(Saved entries)
┄┄┄┄┄┄┄┄┄┄┄┄┄┄┄┄┄┄┄┄

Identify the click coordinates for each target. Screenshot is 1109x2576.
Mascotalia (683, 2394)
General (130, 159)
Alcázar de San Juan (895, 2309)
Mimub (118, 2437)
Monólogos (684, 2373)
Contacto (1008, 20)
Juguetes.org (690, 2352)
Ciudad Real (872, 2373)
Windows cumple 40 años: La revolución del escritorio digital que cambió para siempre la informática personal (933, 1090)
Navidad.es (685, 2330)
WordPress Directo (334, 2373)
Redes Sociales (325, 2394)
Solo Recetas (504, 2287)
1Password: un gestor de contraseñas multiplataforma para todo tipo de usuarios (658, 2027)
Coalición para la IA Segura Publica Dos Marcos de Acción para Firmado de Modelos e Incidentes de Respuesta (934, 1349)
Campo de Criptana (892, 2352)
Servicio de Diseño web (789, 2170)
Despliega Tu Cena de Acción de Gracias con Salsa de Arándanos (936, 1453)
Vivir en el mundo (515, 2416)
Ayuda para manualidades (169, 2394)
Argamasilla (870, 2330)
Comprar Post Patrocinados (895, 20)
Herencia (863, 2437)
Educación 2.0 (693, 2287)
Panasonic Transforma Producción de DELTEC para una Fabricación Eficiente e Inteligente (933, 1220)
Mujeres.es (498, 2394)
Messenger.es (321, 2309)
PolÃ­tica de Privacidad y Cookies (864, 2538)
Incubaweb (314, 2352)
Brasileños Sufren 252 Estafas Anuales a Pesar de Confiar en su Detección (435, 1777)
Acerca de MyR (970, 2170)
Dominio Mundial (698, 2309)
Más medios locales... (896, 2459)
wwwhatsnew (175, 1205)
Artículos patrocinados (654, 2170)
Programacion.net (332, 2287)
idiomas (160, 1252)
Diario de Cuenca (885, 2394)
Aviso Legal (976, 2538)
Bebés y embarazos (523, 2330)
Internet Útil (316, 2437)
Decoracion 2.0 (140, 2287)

┄┄┄┄┄┄┄┄┄┄┄┄┄┄┄┄┄┄┄┄

▶ BRIEF
Please count the lines of the entries above that include "Acción" and give only the total.

▶ ANSWER BELOW
2